Mr.intl have unearthed a lost gem. ‘Cortina Kidz’ is an utterly overlooked part of the tapestry of late 80’s British acid house history. Recorded in a cold water flat on Stoke Newington Road in 1987 and then released as a B-side in 1988, its eccentric spoken word overlay and weird lead vocal made it very unlike the prevailing dance music sound of the time. This is a unique recording whose time has come.


‘Cortina Kidz’ was produced by a young Tim Brinkhurst (pictured) ahead of his imminent record deal with Virgin Records with his band Soho, and long before his current role as manager of Mercury Prize winners, Young Fathers. The A-side ‘Jack Me Some Crack’ was a minor dance moment in 1988, but ‘Cortina Kidz’ on the flip remained undiscovered.


That was until mr.Intl, Andy Butler’s record label, made a chance discovery in 2015. It was a track so good that they pledged to resurrect it. Tim was duly tracked down (“you are only the second person in my life to ask me about this record”) and interpretations from Factory Floor and NYC cohorts Juan Maclean & Tim Sweeney are to finally give this track the exposure it deserves.


Tim Brinkhurst explains, “We released a double A side 7” single with two specially written, ‘throw-away’ tracks, a few weeks before the Virgin deal.
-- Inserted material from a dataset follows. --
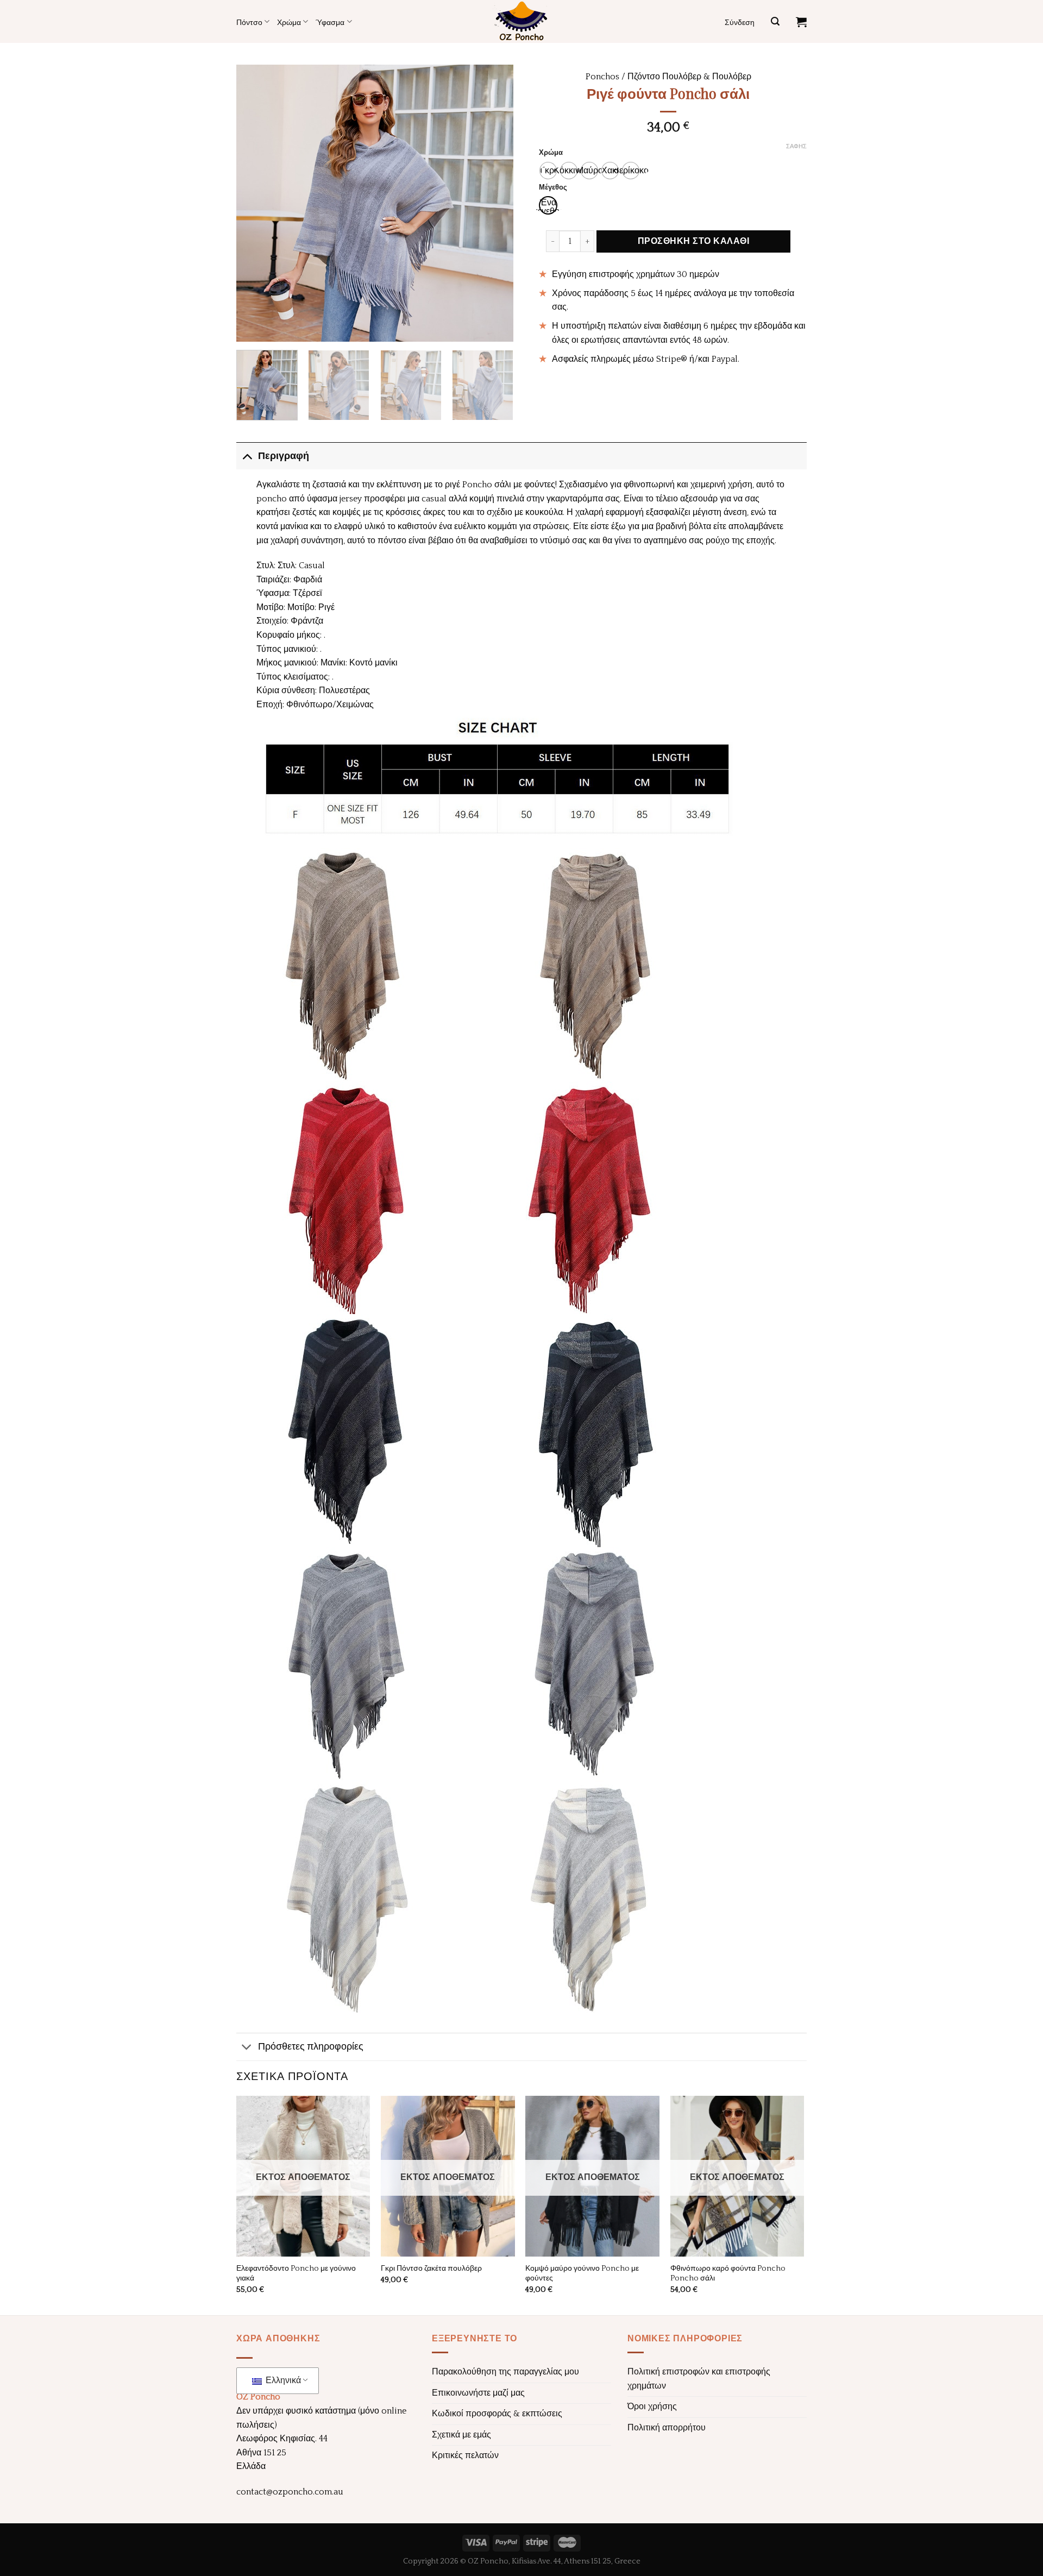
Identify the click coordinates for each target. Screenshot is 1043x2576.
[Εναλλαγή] (246, 456)
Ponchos (602, 76)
One of these was ‘Cortina Kidz’, recorded on a 4 track Portastudio and sung with passion by our friend Simon Waller utilising the unique and glorious tones of a Roland MT-32 sound module, it was a little electro-mod/psycho-drama. The single was meant to be released then disappear, it quickly sold out and that was that, for 28 years, until I was contacted from out of the blue by these mad fuckers who wanted to re-release Cortina Kidz!


Hearing it again brought back memories of a London, a Dalston, that was choking with petrol fumes and in the middle of a crack epidemic that made the streets, never the easiest walk, even edgier. The fact that the energy for this remarkable release is now coming from New York seems very appropriate, though. Both cities are rapidly transforming and a triple-post-modern release like this is an echo of the transformation. The old and ancient are re-made/re-modelled, sampled and packaged. It’s no longer ironic to be ironic. There is passion in authenticity but authenticity is on the market. If the original Cortina Kidz was a retro-futurist vision of now, the new versions manage to upset the vision and turn it on its head.  This single that was never meant to be.”